__Task to complete__
Return exactly the lines that run from the one with "Task: Click the taskbar search magnifier icon" to the last line of the entries below, both included, and nothing else.

Records from a dataset
··········
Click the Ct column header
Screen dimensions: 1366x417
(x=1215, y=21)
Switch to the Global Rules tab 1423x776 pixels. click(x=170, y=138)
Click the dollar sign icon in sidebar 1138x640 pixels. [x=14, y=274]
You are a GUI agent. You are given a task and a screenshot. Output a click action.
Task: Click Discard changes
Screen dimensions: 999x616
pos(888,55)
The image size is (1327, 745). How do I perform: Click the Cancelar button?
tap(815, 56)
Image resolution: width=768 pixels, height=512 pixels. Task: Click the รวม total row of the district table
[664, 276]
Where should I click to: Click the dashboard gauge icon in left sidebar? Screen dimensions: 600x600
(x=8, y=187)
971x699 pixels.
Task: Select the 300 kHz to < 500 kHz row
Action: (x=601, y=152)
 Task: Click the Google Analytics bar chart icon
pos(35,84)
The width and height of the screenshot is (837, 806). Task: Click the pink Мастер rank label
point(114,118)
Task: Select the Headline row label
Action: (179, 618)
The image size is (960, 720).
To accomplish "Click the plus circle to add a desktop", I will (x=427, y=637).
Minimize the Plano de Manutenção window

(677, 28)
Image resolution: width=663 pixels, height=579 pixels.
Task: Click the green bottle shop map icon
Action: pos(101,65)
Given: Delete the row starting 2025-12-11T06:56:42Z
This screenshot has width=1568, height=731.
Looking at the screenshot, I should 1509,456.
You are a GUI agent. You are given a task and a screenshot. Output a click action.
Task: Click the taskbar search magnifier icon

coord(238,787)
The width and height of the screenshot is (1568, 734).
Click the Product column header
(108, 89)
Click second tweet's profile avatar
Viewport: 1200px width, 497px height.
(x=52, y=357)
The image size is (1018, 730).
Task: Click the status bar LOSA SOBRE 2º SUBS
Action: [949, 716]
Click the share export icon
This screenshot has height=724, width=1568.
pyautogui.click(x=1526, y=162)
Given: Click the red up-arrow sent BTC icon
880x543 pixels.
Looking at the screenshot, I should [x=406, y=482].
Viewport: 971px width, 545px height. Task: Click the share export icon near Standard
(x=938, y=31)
··········
__Answer box__
Task: Click the taskbar search magnifier icon

coord(238,787)
The width and height of the screenshot is (1568, 734).
Click the Product column header
(108, 89)
Click second tweet's profile avatar
Viewport: 1200px width, 497px height.
(x=52, y=357)
The image size is (1018, 730).
Task: Click the status bar LOSA SOBRE 2º SUBS
Action: [949, 716]
Click the share export icon
This screenshot has height=724, width=1568.
pyautogui.click(x=1526, y=162)
Given: Click the red up-arrow sent BTC icon
880x543 pixels.
Looking at the screenshot, I should [x=406, y=482].
Viewport: 971px width, 545px height. Task: Click the share export icon near Standard
(x=938, y=31)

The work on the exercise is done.